La phase post-opératoire correspond à la période qui suit la fin de l'intervention. Le patient est alors très intensément surveillé car la période de réveil est la plus critique et les complications sont plus nombreuses. Certaines sont de simples inconvénients, d’autres sont de vrais risques pouvant porter atteinte à la santé du patient. Pour surveiller et traiter ces risques au mieux, Marion est transférée en Salle de Surveillance Post-Interventionnelle.

A) Risques liés au réveil après l'anesthésie.

Tout d’abord, notre patiente va être extubée en SSPI, c'est-à-dire dans des conditions d’hygiène et de sécurité maximales.

L’extubation est une phase critique dans la prise en charge du patient, car elle présente de nombreux risques, notamment de vomissements, ou l’étouffement.

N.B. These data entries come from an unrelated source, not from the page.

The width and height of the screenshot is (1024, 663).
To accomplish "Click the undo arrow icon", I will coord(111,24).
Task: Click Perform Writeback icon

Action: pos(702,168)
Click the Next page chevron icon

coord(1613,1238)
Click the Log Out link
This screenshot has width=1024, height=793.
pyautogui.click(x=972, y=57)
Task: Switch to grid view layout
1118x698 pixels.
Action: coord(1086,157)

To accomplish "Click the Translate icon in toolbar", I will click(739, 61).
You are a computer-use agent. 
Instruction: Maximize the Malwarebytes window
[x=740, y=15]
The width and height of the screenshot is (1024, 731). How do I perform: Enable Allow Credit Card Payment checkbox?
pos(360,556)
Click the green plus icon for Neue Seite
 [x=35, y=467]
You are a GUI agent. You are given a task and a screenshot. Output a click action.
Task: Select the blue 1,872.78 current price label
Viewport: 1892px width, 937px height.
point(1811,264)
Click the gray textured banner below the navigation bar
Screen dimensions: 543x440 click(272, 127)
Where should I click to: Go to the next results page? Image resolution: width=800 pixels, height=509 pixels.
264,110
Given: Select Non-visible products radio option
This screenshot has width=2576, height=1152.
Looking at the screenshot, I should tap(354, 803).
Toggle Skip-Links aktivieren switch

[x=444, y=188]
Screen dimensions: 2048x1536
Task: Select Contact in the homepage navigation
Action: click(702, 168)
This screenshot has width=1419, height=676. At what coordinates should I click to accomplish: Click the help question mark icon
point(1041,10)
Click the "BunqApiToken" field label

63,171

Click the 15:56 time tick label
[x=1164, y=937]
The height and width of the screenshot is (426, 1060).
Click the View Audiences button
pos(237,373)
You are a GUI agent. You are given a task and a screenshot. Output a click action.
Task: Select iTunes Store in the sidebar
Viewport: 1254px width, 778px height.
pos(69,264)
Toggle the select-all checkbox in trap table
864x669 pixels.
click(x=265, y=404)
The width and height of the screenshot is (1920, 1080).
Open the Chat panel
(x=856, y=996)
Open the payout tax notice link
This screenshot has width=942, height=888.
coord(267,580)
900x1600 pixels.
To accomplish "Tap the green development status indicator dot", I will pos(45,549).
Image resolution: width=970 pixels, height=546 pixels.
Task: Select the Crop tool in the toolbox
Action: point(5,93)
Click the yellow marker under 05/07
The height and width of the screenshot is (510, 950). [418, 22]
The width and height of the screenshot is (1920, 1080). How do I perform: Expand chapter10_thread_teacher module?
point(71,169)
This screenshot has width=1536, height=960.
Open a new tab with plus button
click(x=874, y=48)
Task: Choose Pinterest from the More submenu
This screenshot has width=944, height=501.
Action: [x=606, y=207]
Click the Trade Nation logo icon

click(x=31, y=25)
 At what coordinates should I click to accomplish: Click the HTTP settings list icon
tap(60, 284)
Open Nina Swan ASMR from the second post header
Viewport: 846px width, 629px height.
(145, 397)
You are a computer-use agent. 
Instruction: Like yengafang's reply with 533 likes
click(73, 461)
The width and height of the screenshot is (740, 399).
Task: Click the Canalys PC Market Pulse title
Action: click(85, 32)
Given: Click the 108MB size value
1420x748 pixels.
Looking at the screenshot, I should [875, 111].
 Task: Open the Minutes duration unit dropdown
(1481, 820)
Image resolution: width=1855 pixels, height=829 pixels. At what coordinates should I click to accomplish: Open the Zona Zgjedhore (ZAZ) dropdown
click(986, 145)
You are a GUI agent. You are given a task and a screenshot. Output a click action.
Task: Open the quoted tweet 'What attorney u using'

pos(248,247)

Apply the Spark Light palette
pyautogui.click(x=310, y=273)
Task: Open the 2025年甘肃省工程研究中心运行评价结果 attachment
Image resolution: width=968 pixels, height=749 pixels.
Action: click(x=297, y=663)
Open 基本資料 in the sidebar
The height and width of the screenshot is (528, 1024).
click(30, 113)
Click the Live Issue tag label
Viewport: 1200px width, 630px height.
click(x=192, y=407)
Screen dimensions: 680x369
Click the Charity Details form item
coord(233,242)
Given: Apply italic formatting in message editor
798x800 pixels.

La principale condition pour extuber Marion est l’absence de curarisation résiduelle. En effet, si on extube Marion, aucun moyen technique n’assure sa respiration et elle ne peut pas respirer seule à cause de l’action des curares.

Voici une interview du Docteur Thrion permettant de comprendre ce qu’est la curarisation résiduelle et la décurarisation.

 

 

Un des risques majeurs au réveil est le risque de NVPO (Nausées et Vomissements Post Opératoire) lié à l'anesthésie. Il existe d'ailleurs un test qui permet de savoir si notre patient a des prédispositions à ce risque, le test d'Apfel.

 

Critères

Nombre de points

Points de Marion

Antécédents de nausées et vomissements

post-opératoire, ou mal des transports

                       1

0

Utilisation de morphiniques en

post-opératoire

1

1

Sexe féminin

1

1

Non fumeur

1

1

Total de points de Marion

3/4

 

D’après le score obtenu par Marion, elle a environ 60 % de risques d’avoir des nausées ou des vomissements en phase post-opératoire, mais comme Marion a subi une coelioscopie, elle a en fait 100% de risques de NVPO. En effet, la coelioscopie entraîne beaucoup de NVPO. Elle recevra donc systématiquement une prévention contre les NVPO, que nous détaillerons un peu plus bas.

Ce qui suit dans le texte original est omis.